Benjamin is a creature like the LOTR's Gollum, a computer graphic image created from the movements of variously sized actors and Brad Pitt's face (Pitt takes him on when the character is about sixty.) But unlike the Gollum, Benjamin lives in a human world and the animators can never quite get the eyes right, both for the old and impossibly young stages of the character while he resembles Pitt. The created character's movements resemble nothing so much as the evolution of ape to man walking upright. It's a remarkable achievement even if it fails to utterly convince. Pitt as Button is placid, kind and gentle, accepting, but the character gives him few notes to play. As the digitally enhanced twentyish to old Daisy, Blanchett is more impetuous, selfish and alive, but there is no feeling of grand passion between her and Pitt. Her performance is more impressive for the physical demands of creating a dancer in her prime and post-injury. Swinton is an amusing ice queen as Button's first love. In fact, the movie's most moving scene is when Button momentarily ignores Daisy to watch a televised report of his first love's feat of swimming the English Channel at the age of sixty. Pitt radiates affection here (just as he radiates lust when Daisy finally acquiesces at the right age). The wonderful Henson is the only source of consistent warmth in this cooly contemplative film.
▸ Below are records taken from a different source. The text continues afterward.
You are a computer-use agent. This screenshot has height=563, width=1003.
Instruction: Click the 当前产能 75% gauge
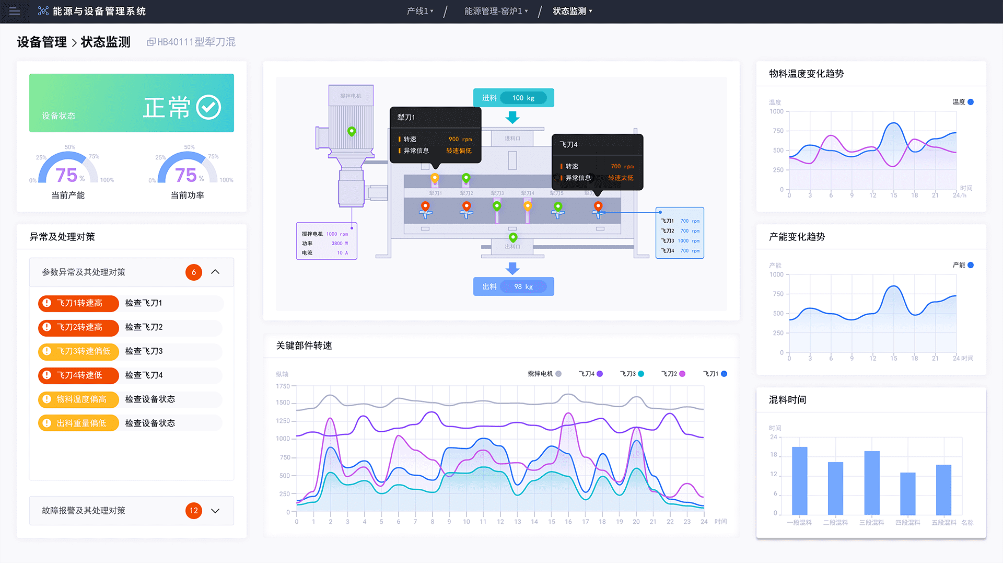click(x=68, y=170)

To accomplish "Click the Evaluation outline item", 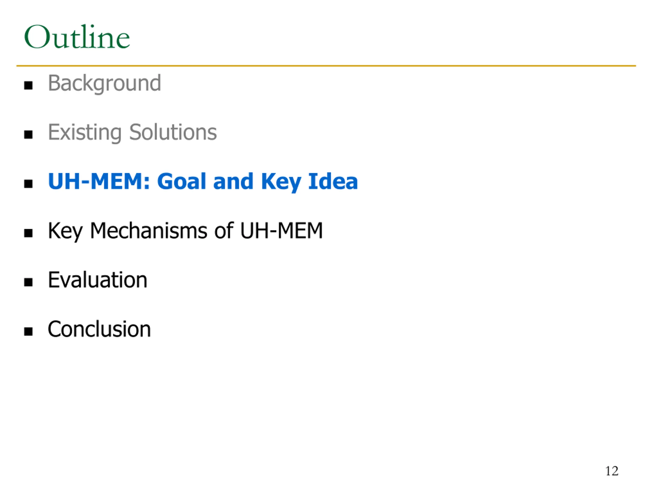I will pos(98,280).
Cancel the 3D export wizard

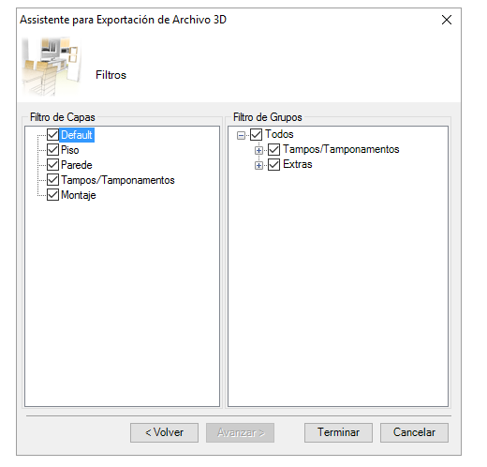414,432
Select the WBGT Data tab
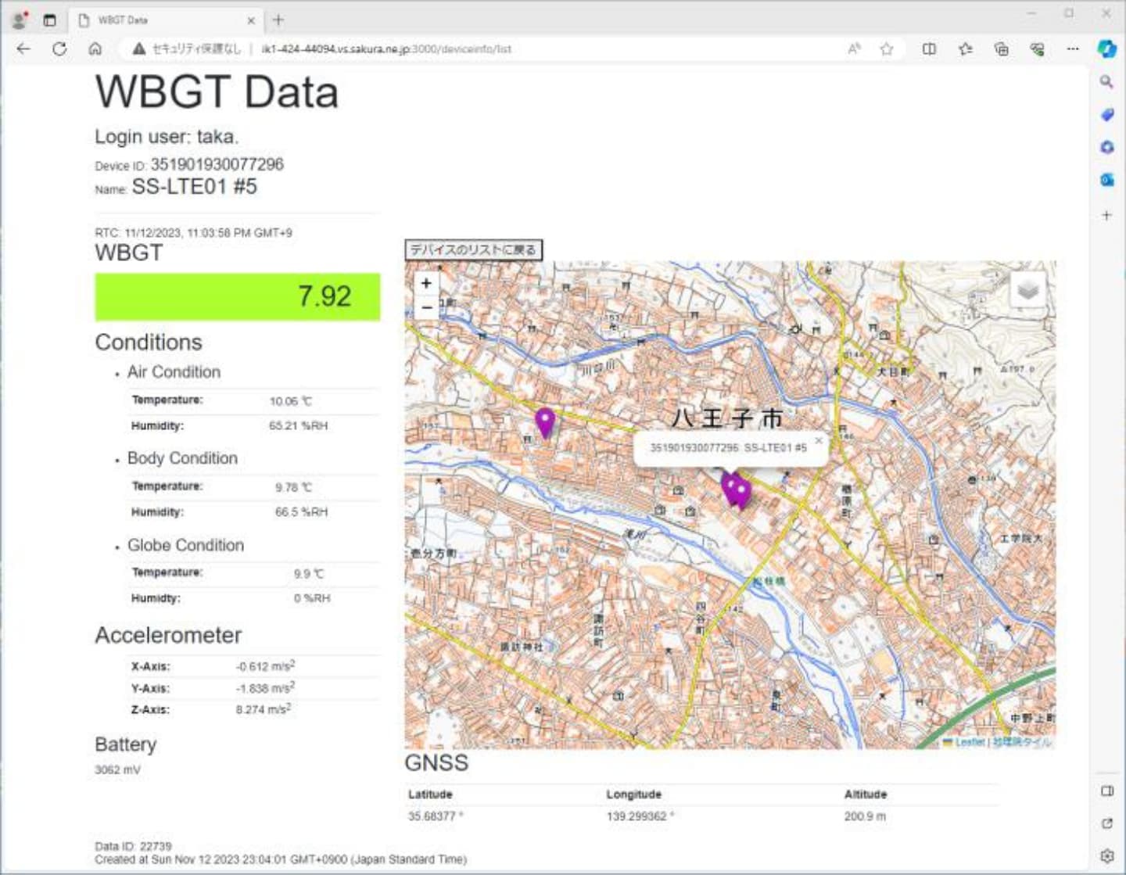This screenshot has height=875, width=1126. [156, 20]
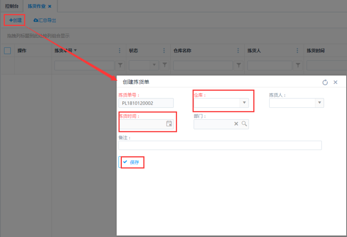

Roth was inspired setting the tale in New Orleans, which lends a magical air throughout while offering up the city as another example of 'nothing lasts.' A hummingbird, like Gump's swirling leaf or box of chocolates, is a symbol of infinity, appearing in impossible and catastrophic places. Like Forrest, Benjamin is a simple man who eventually weds a more intelligent and worldly woman, only to lose her after the birth of a child. He observes history passing by, albeit with less cultural flash points than Gump experienced.
Unlike "Gump's" director, though, Fincher sidesteps the sentimental and maudlin. Admirable, but he also fails to fully engage us in the love story which is central to his film. "Button" is more a film of surface beauty which reminds us how illusory it all is. Alexandre Desplat's ("Girl with a Pearl Earring," "The Golden Compass") score is also too tentatively soft.
"The Curious Case of Benjamin Button" is a dreamy reverie ('Life is but a dream...') that is perhaps too out of character for the director who gave us "Fight Club" and "Se7en." It is a good film, but may have been better served by another.
Robin gives "The Curious Case of Benjamin Button" a B-.